South Africa Economic Outlook: Struggles Amidst Challenging Conditions
South Africa's private sector activity took a downturn in October 2023, registering a decline from 49.9 to 48.9, marking the first decrease in three months. Weaker customer demand led to a significant pullback in activity, with business output experiencing its sharpest decline since May. Additionally, new orders moderately decreased due to persistent inflationary pressures and rising fuel prices, resulting in reduced sales.
Foreign client business also saw a negative trend. Conditions prompted swift cuts in procurement levels, while supply-side constraints intensified. Despite rising fuel prices, reduced wage pressures and lower demand for inputs led to a softer rate of cost inflation, the lowest in over two years. Moreover, businesses continued to expand employment levels, marking a third consecutive monthly growth. In response to challenging economic conditions, consumers and businesses have increasingly turned to credit, resulting in an unexpected 4.60% year-on-year rise in private sector credit in September 2023, up from a marginally revised 4.39% increase in the previous month.
South Africa's annual inflation rate saw a second consecutive increase, rising from 4.8% in September to 5.4%, primarily driven by higher fuel and food prices. Although this remains within the South African Reserve Bank's (SARB) 3%-6% target band, the risk of further downside impacts on the economy persists due to potential spikes ongoing issues with load-shedding and logistics challenges.

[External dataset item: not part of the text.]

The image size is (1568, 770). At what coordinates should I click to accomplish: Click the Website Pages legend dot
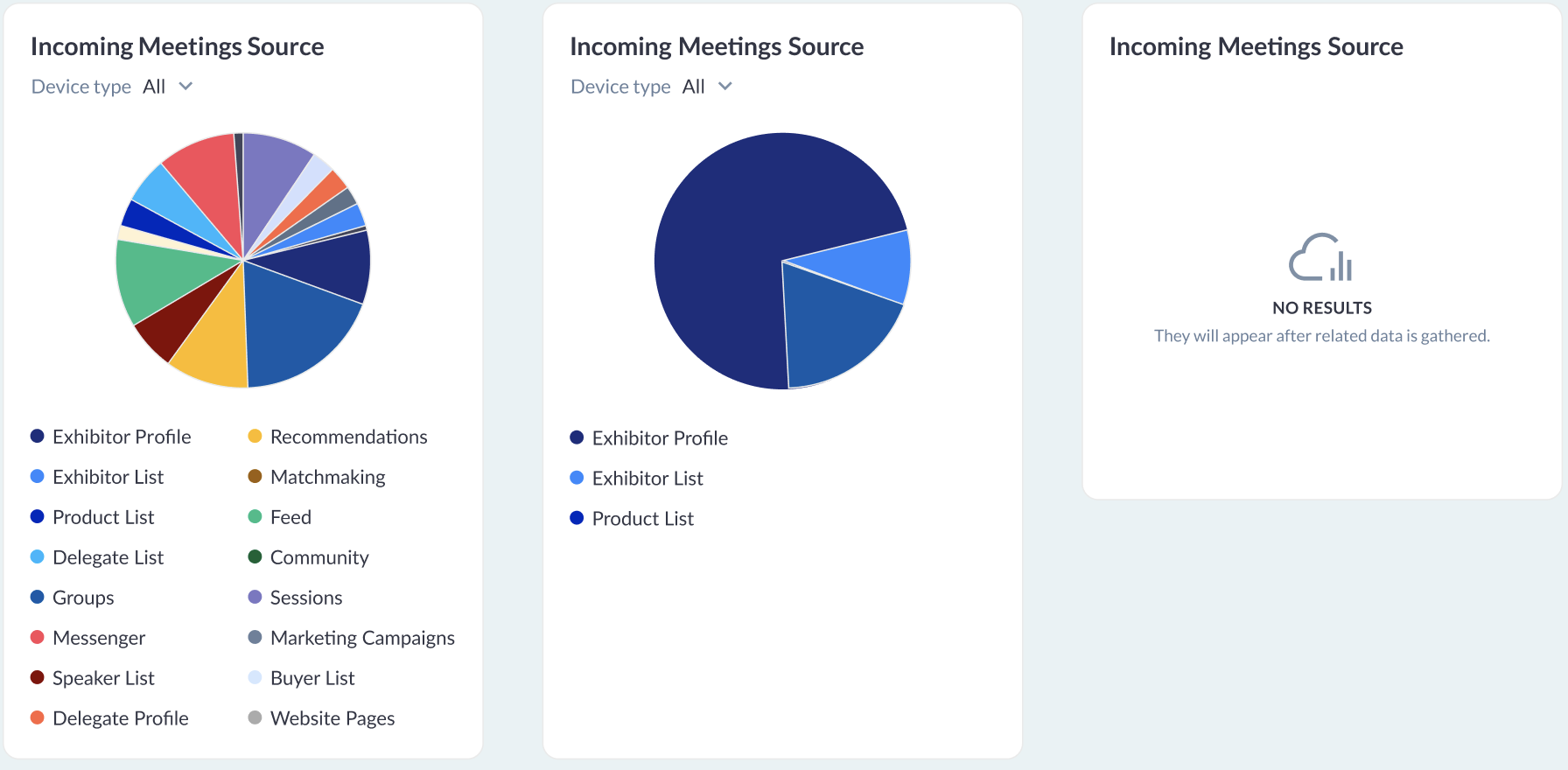click(256, 718)
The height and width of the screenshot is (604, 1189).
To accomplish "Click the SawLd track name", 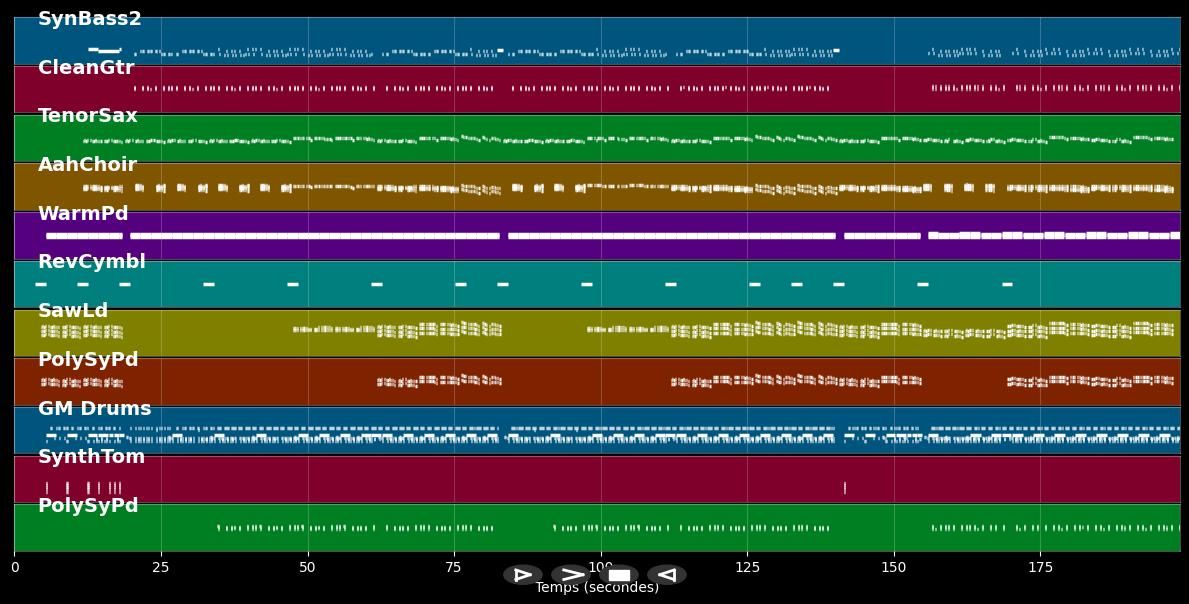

The depreciation of the dollar, coupled with rising consumer prices, supported a marginal appreciation of the South African rand against the dollar and other major indexes in October. However, the rand remains on a bearish trend. With South African 10-year yields holding steady at 10.6%, investors grapple with mounting concerns over the government's fiscal position.
This rise is reinforced by the prevailing expectation of higher interest rates in the long term and the overall uncertainty surrounding the global economy. Major central banks, including the Federal Reserve, have signalled their intention to maintain interest rates at elevated levels to counteract inflationary pressures, contributing to investor apprehension.
Reflecting the challenging economic climate and investor sentiment, South African equities experienced a decline. The JSE All Share index was down 3.7% in October, with significant declines in industrial metals, industrials, and resources, which dropped by 7.8%, 4.69%, and
4.31% respectively. Looking ahead South Africa's equity performance will be under
pressure to attract capital flows from global trading partners as they
navigate stagnating economic conditions.
Commodities Market: Oil Prices are Bearish and Gold Bullish
Brent crude oil prices closed above the support level of $85 supported by less disruption on the supply side as the Middle East conflict remains managed. Meanwhile, a more significant contributor is the outlook of demand didn’t experience an upside because major importers like China and the USA experienced tough economic conditions. Gold prices turned bullish from trade and trend, largely due to new conflict in the Middle East and increased expectations of weak global growth.